Much of Juno's appeal lies in its uniformly strong cast. Ellen Page, liberated from the moral thorns that studded Hard Candy, shines with playfulness and geek-girl sexuality as Juno. Given that she does it so well, Page could have confined her performance to ninety minutes of smirking sarcasm. Instead she infuses Juno with lively sparks and vulnerable teen angst that, while familiar, are utterly believable. As Paulie, Michael Cera brings the same sublime, muttering discomfort he showcased in Superbad, but with a bit more sweetness. Cera is skilled at conjuring the awkwardness and beauty of adolescence, but I'm nevertheless eager to see him develop further as a comedic actor. The list of engaging performances goes on an on: Olivia Thirlby as Juno's enthusiastic, loyal friend Leah; J.K. Simmons and Allison Janney as the bewildered, protective father and stepmother; Jason Bateman as Mark, striking notes of childish aimlessness, college-boyfriend charm, and unseemly attraction; and a completely astonishing Jennifer Garner as Vanessa, who enters the film as a Stepford kill-joy and evolves into its most sympathetic character.

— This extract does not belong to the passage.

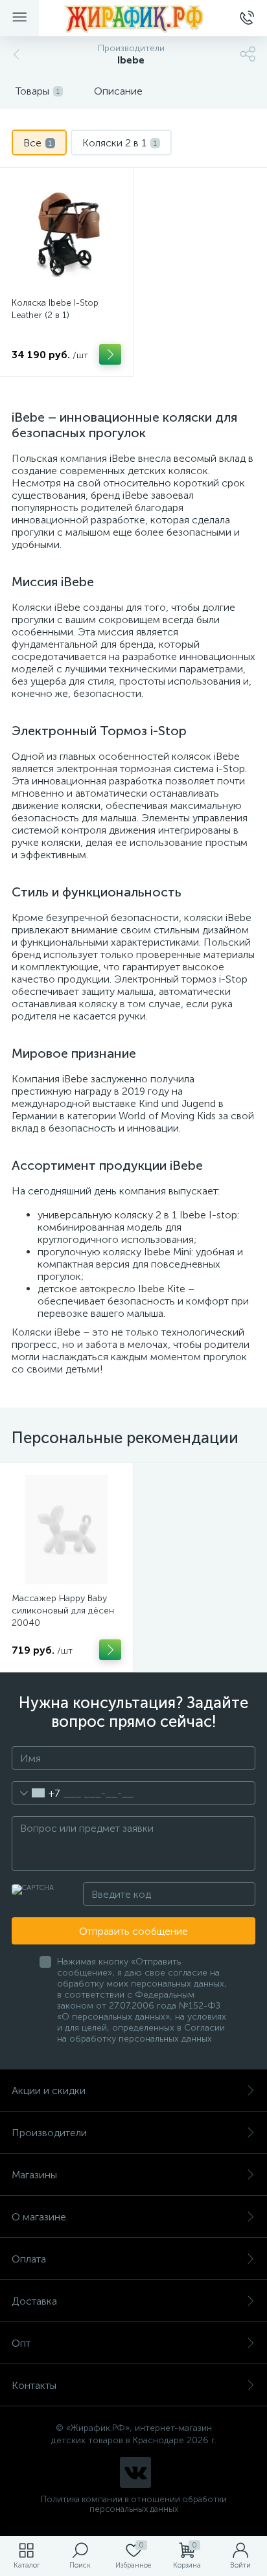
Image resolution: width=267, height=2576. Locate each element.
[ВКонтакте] (135, 2472)
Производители (49, 2132)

To me, it seems that the widespread critical fascination with Juno's quips and eccentric turns of phrase misses the mark. The snap and crackle of its funky wit is its most noticeable feature, but also its most trifling. Like the bountiful crop of freckles on the beautiful girl next door, Juno's sardonic sensibility might be distracting to some suitors. Good riddance, I say. Juno perfectly executes the parameters of a family comedy for the twenty-first century, and then transcends them. She's sweet, soft, and smart, and she'll still be your best friend in the morning.